(Pixel coordinate grounding data)
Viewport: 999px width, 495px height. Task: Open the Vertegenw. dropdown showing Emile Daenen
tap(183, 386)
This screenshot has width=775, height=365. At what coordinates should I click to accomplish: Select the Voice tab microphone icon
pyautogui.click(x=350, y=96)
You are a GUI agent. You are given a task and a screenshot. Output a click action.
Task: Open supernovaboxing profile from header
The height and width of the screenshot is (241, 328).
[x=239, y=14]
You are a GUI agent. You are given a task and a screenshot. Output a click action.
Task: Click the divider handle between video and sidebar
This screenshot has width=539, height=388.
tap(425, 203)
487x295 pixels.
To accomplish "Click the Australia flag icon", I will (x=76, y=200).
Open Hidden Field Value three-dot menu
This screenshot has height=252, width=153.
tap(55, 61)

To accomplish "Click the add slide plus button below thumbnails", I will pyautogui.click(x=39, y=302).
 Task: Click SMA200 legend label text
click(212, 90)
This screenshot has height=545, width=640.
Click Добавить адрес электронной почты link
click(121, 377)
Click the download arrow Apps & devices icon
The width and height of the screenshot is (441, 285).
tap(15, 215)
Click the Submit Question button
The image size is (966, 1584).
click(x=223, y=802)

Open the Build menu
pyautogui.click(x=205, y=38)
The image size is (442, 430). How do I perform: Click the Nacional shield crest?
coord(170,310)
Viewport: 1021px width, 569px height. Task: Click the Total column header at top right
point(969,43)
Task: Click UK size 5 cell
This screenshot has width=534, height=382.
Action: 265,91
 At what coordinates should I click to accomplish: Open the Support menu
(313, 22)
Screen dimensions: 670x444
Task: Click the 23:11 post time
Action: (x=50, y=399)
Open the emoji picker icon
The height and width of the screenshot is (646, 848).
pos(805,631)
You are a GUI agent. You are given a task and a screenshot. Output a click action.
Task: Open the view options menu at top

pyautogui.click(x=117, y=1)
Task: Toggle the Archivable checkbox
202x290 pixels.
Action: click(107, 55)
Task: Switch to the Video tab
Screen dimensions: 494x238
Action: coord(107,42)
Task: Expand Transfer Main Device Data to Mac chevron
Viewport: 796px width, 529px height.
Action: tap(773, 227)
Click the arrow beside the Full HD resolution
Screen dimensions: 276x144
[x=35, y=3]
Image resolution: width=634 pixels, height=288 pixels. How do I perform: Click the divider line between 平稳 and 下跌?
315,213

= TASK ITEM =
Repeat the whole of the data above exactly, keeping every word.

= ANSWER SPACE =
Viewport: 999px width, 495px height. Task: Open the Vertegenw. dropdown showing Emile Daenen
tap(183, 386)
This screenshot has width=775, height=365. At what coordinates should I click to accomplish: Select the Voice tab microphone icon
pyautogui.click(x=350, y=96)
You are a GUI agent. You are given a task and a screenshot. Output a click action.
Task: Open supernovaboxing profile from header
The height and width of the screenshot is (241, 328).
[x=239, y=14]
You are a GUI agent. You are given a task and a screenshot. Output a click action.
Task: Click the divider handle between video and sidebar
This screenshot has width=539, height=388.
tap(425, 203)
487x295 pixels.
To accomplish "Click the Australia flag icon", I will (x=76, y=200).
Open Hidden Field Value three-dot menu
This screenshot has height=252, width=153.
tap(55, 61)

To accomplish "Click the add slide plus button below thumbnails", I will pyautogui.click(x=39, y=302).
 Task: Click SMA200 legend label text
click(212, 90)
This screenshot has height=545, width=640.
Click Добавить адрес электронной почты link
click(121, 377)
Click the download arrow Apps & devices icon
The width and height of the screenshot is (441, 285).
tap(15, 215)
Click the Submit Question button
The image size is (966, 1584).
click(x=223, y=802)

Open the Build menu
pyautogui.click(x=205, y=38)
The image size is (442, 430). How do I perform: Click the Nacional shield crest?
coord(170,310)
Viewport: 1021px width, 569px height. Task: Click the Total column header at top right
point(969,43)
Task: Click UK size 5 cell
This screenshot has width=534, height=382.
Action: 265,91
 At what coordinates should I click to accomplish: Open the Support menu
(313, 22)
Screen dimensions: 670x444
Task: Click the 23:11 post time
Action: (x=50, y=399)
Open the emoji picker icon
The height and width of the screenshot is (646, 848).
pos(805,631)
You are a GUI agent. You are given a task and a screenshot. Output a click action.
Task: Open the view options menu at top

pyautogui.click(x=117, y=1)
Task: Toggle the Archivable checkbox
202x290 pixels.
Action: click(107, 55)
Task: Switch to the Video tab
Screen dimensions: 494x238
Action: coord(107,42)
Task: Expand Transfer Main Device Data to Mac chevron
Viewport: 796px width, 529px height.
Action: tap(773, 227)
Click the arrow beside the Full HD resolution
Screen dimensions: 276x144
[x=35, y=3]
Image resolution: width=634 pixels, height=288 pixels. How do I perform: Click the divider line between 平稳 and 下跌?
315,213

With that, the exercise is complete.